Crumble croustifondant aux pommes et au blé germé
Pour participer au numéro de Végétariens Magazine dont la rubrique cuisine est consacré aux graines germées, j'ai voulu proposer aussi une recette sucrée. Mon expérience la plus réussie, c'est ce crumble aux pommes et au blé germé. Avec une couche fondante parfumée à l'amande et à la cannelle, qui se mêle à la compote de pommes, et une couche croustillante, d'amandes et de blé germé. Essayez !
Pour 4 personnes :
4 cs de blé à germer
500 g de pommes
3 cs purée d'amande
1 cc cannelle en poudre
9 cs sucre complet
50 g de farine bise (T80)
50 g d'amandes
25 g de beurre salé
- Faire germer les grains de blé pendant trois jours jusqu'à ce que le
germe apparaisse sous forme de plusieurs petites pointes blanches ou
vert très pâle, en le rinçant régulièrement.
- Préparer une compote de pommes sans sucre ajouté :
Peler et épépiner les pommes, les couper en quartiers, et les faire
cuire à l'étouffée avec un tout petit peu d'eau. Puis les réduire en purée.
- Préparer la couche fondante du crumble : mélanger dans un saladier 2 cuillérées à soupe de blé germé avec 4 cuillérées à soupe de sucre, la purée d'amande, la farine et la cannelle pour obtenir un mélange grumeleux. Réserver le reste du blé germé et du sucre.
- Dans des petits moules individuels du type crème brûlée, répartir la compote de pommes, et la recouvrir de la couche fondante. Enfourner 10 minutes à 180°.
- Préparer la couche croustillante du crumble : Mixer ensemble les amandes et le reste du blé germé pour obtenir une poudre grossière. Ajouter le beurre salé et 5 cuillérées à soupe de sucre. Sortir les moules du four, les saupoudrer de cette préparation, et enfourner à nouveau 10 min.
12 avril 2007
Soupe miso aux graines germées
Au printemps, les graines germent plus vite, et apportent une petite touche de fraicheur. Ca aide à attendre que les légumes de printemps n'arrivent sur les marchés ! et je me remets à en mettre un peu partout...

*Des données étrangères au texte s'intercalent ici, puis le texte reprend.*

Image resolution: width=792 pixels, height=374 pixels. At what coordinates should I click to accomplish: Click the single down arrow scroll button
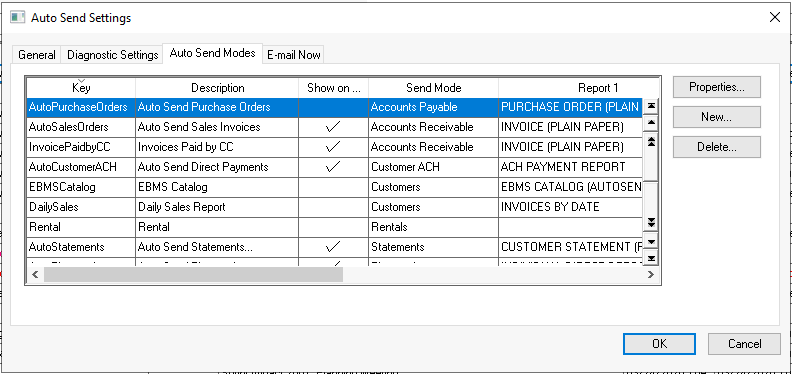(652, 242)
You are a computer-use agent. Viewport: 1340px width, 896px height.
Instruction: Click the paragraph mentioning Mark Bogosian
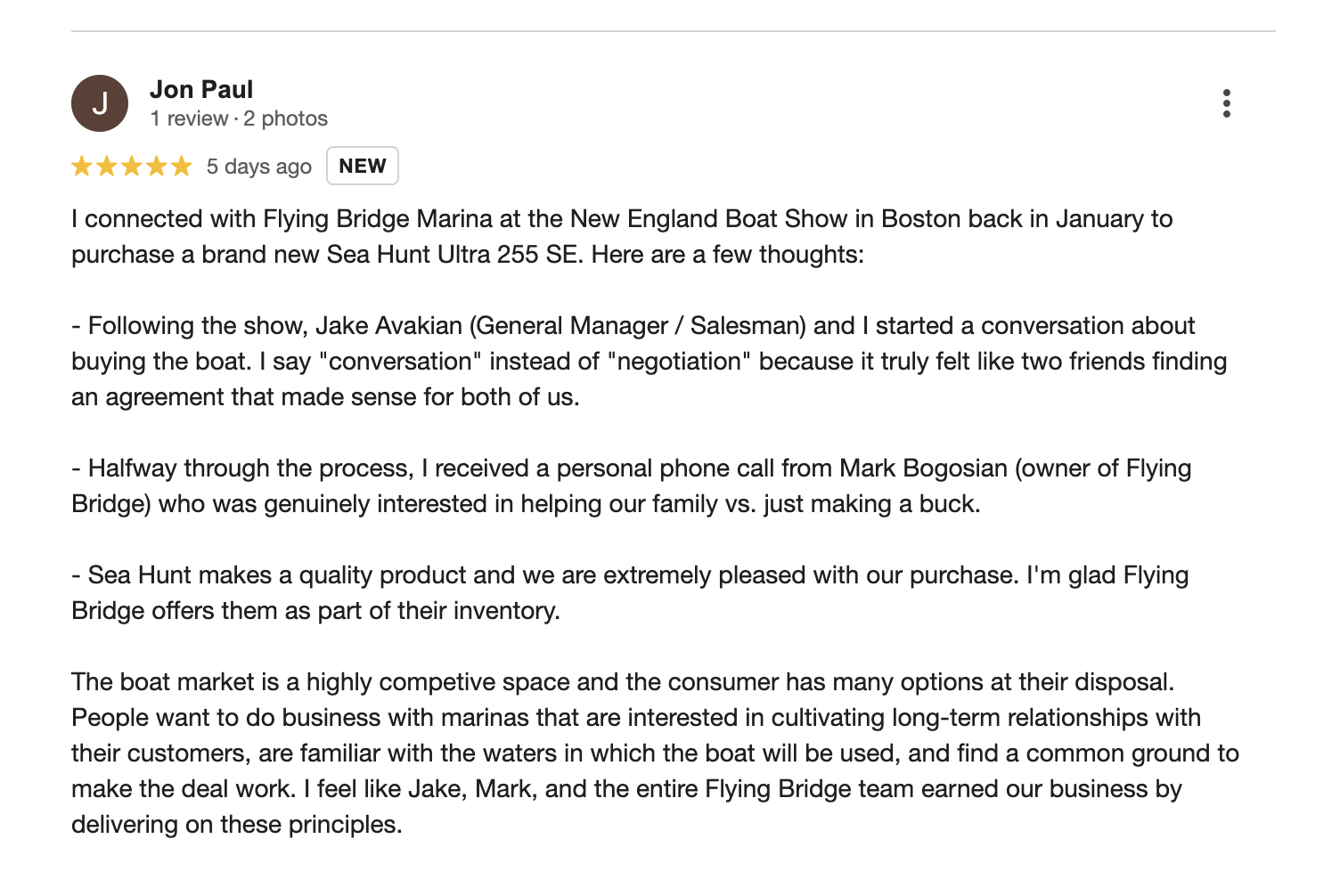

J'ai proposé à Végétariens Magazine d'en décorer une soupe miso. Elle est désaltérante et légère. Et surtout, c'est la soupe la plus rapide à préparer que je connaisse, parce qu'elle ne nécessite pratiquement pas de cuisson.
Sur la base de cette recette, vous pourrez la personnaliser à volonté avec des légumes de saison et vos graines préférées.
Pour 2 personnes
750 ml de bouillon de légumes non salé
1 cuillérée à café de pâte miso
1 carotte
1 côte de céleri-branche
1 échalote
1/2 bloc de tofu ferme (environ 70 g)
1 cuillérée à soupe de graines variées germées (radis, lentilles,
luzerne...)
Faire chauffer le bouillon. Y délayer la pâte miso.
Râper la carotte. Emincer le céleri, le tofu et l'échalote. Les verser
dans le bouillon, et laisser cuire 2 min.
Servir en ajoutant les graines germées dans l'assiette.
Pour changer, on peut par exemple remplacer le céleri-branche par un autre légume : champignons, chou-rave, petit poireau...
02 avril 2007
Cueillette d'orties : j'améliore la technique
Pas difficile de faire mieux que la dernière fois, quand j'avais improvisé une cueillette sans gants ni outil tranchant.Cette fois-ci il y a un net progrès, dans le rendement pour commencer, et aussi dans l'état de mes mains à la fin !
Il faut un matériel très sophistiqué : un petit coin de nature (ou de jardin) plein d'orties et éloigné des routes, une paire de ciseau, un gant pour la main gauche (je tiens les ciseaux de la main droite), et un grand saladier.
Donc je saisis une ortie de la main gauche en attrapant délicatement les feuilles du haut, et je coupe juste au ras des feuilles. Dans mon saladier ne tombent donc que de jolies petites feuilles soigneusement sélectionnées. Non seulement ça va vite à couper, mais en plus ça ira vite à nettoyer ! A la maison, je laisser tremper pas trop longtemps les feuilles d'orties pour les rincer. Et c'est prêt !
En plus, j'ai passé une demi-heure avec le dos au premier soleil du printemps, et c'était très agréable !
Quant à la recette, il faudra revenir. Je vous avais prévenu, c'est une saga à épisodes, l'ortie ! Ma quiche à l'ortie, au seigle et au tofu soyeux était joliement rustique, mais franchement fade. A améliorer !
Rien à voir avec mon velouté d'orties (la chance du débutant !) que je vous recommande.
La prochaine fois, j'essayerai sans doute le rastegaï d'orties de Valérie. Ou alors la quiche d'orties, toute simple, de Boire et Manger.